Godot Comes to Calais
Waiting for the return of live theater? “Waiting for Godot” opens a two-week run on August 12 at the Unadilla Theater in Calais, running Thursday through Sunday. Show times are 7:30 p.m. on the 12th, 13th, 14th, 15th, 19th, 20th, and 21st and a matinee at 2:30 p.m. on the 22nd.
From a humble and not very successful beginning at a small Paris theater, Samuel Beckett’s play has become one of the most important plays of the twentieth century. A true modern classic, “Waiting for Godot” is one of the most produced plays in the world and for good reason. Beckett calls the work, “A tragic comedy in two acts.”
The two main characters, hobos perhaps, call to mind at times Laurel and Hardy or Abbott and Costello. At other times they are poets, players, fighters, and fierce friends. They are waiting for a character to come who (spoiler alert) never shows up.

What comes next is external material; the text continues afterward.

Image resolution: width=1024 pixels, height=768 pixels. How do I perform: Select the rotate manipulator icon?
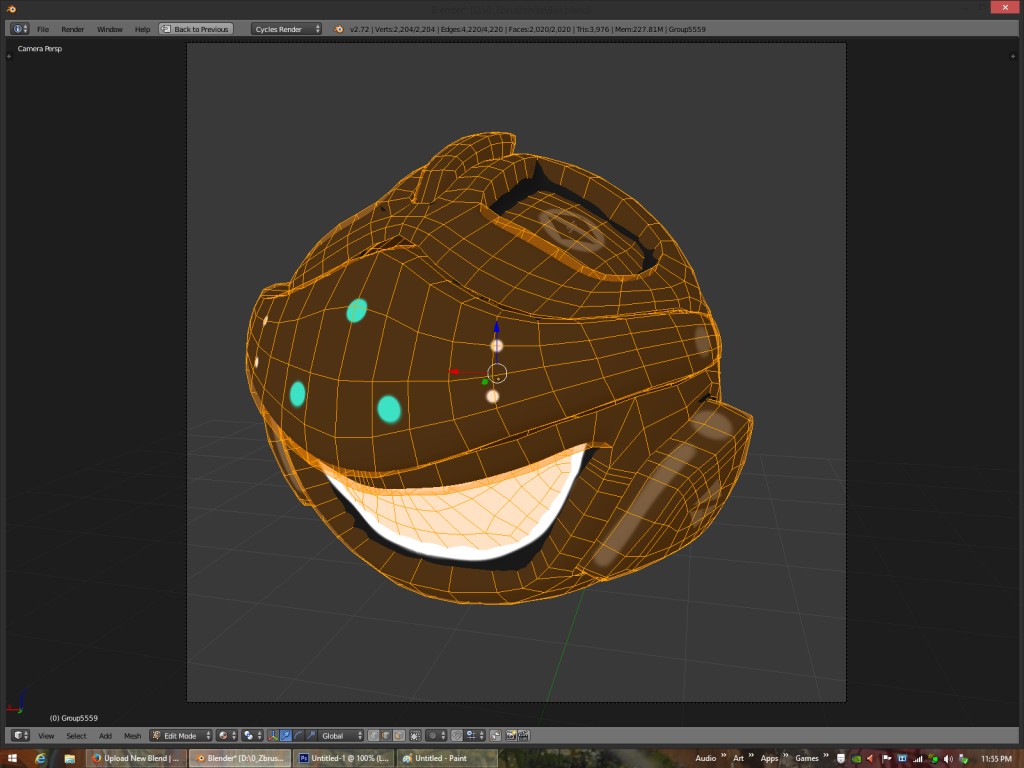[298, 735]
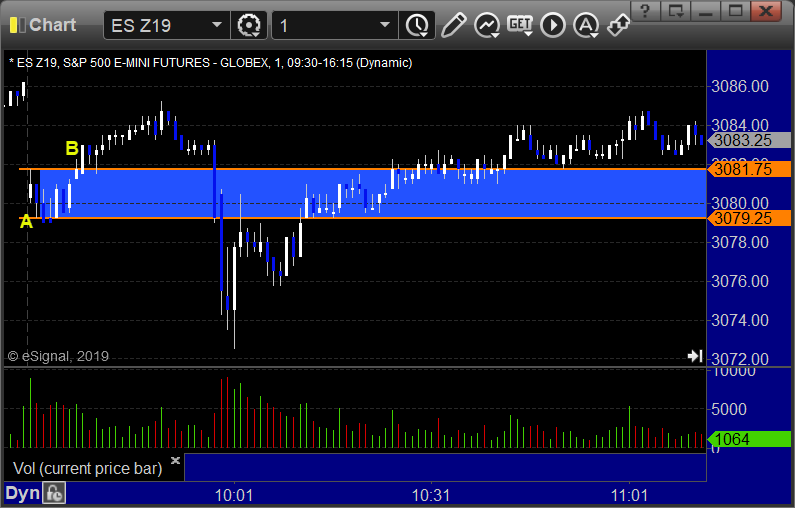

“What do we do now?” asks Vladimir. “Wait.” replies Estragon. “Yes, but while waiting.”
Godot never shows up but the strange and enigmatic Pozzo and Lucky, master and slave, do show up to help “fill the void.” One critic famously said that Beckett has written a play in which “nothing happens twice.” Another countered, “It is true that nothing happens twice, but in that nothing there is everything.”

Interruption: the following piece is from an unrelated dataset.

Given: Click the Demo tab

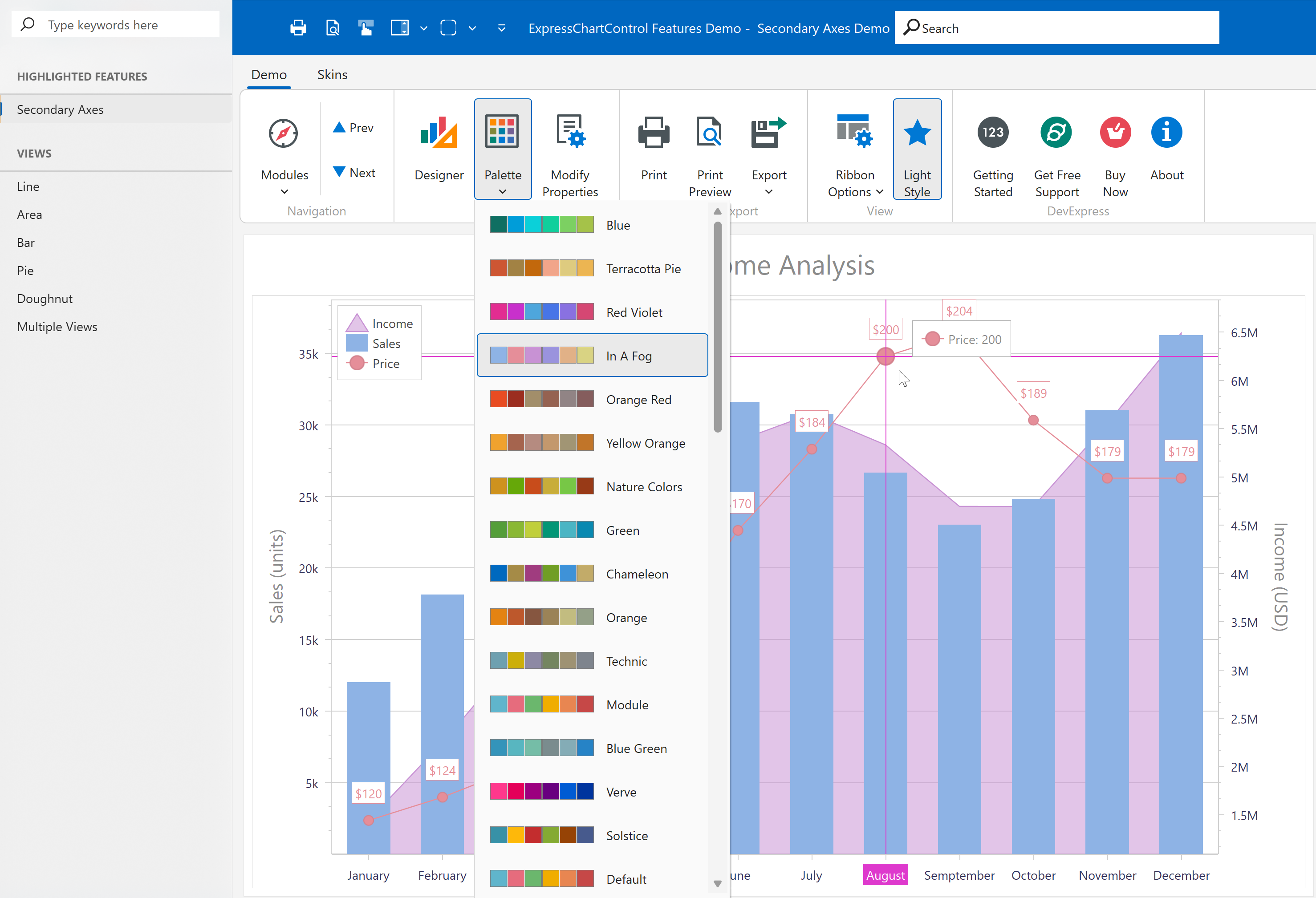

This production boasts an extraordinary cast with over a century of combined professional experience as performers, actors, and writers.
Jeanne Beckwith of Roxbury directs the play. Beckwith is a multi-talented theater director, playwright, and scholar. Her plays have been staged from coast to coast and as far away as Dublin, London, and Istanbul. This year, her new play in process, “Sam and Jim in Hell,” had a public reading at Lost Nation Theater in Montpelier on Saint Patrick’s Day. In the play Samuel Beckett and James Joyce meet on a park bench by the river Liffey. They might very well be in Hell.

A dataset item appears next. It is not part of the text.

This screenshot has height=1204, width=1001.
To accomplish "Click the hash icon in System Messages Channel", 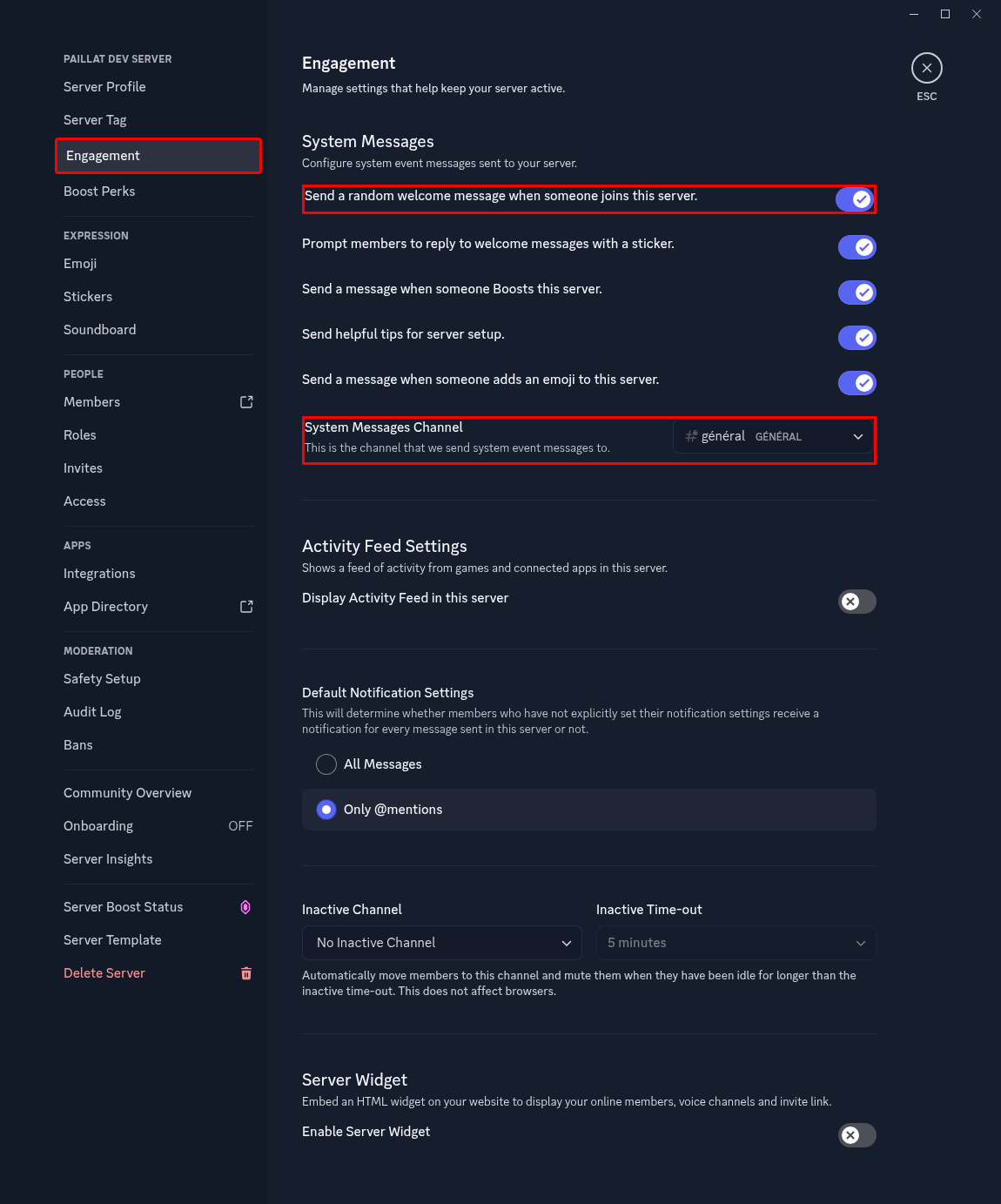I will pyautogui.click(x=691, y=436).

The cast in order of appearance features Matthew Grant Winston as Estragon. Winston is a graduate of the renowned drama school at SUNY Purchase. He is a well-known and highly sought after local actor with a wide resume on Vermont stages. Winston says that he has always wanted to play the part of Estragon, which was originated by the great Bert Lahr in the first Broadway production.
Donny Osman plays Vladimir. Osman has a long history in theater; he founded and directed The Two Penny Circus, which toured New England and beyond for ten years, and he toured his own solo shows and taught theater worldwide for more than 20 years. He played a leadership role in founding Circus Smirkus, was the Director of the Vermont Governor’s Institute on the Arts, and was elected to the Vermont Legislature. Osman says that for the last few years between riding his bike in the summer and skiing in the winter and watching Netflix year round, there is not enough time in the day.
The hapless Lucky is played by Tom Murphy, aka Murph, aka The Physical Comedian. Murphy has been touring professionally for over 40 years. His fame is worldwide. He is an internationally revered performer/clown in the vaudevillian tradition. He can juggle fire, ride a ten-foot unicycle, and easily fall off a six-foot stage. But he says that playing Lucky and memorizing his famous, incredible speech is the hardest thing he has ever done in theater.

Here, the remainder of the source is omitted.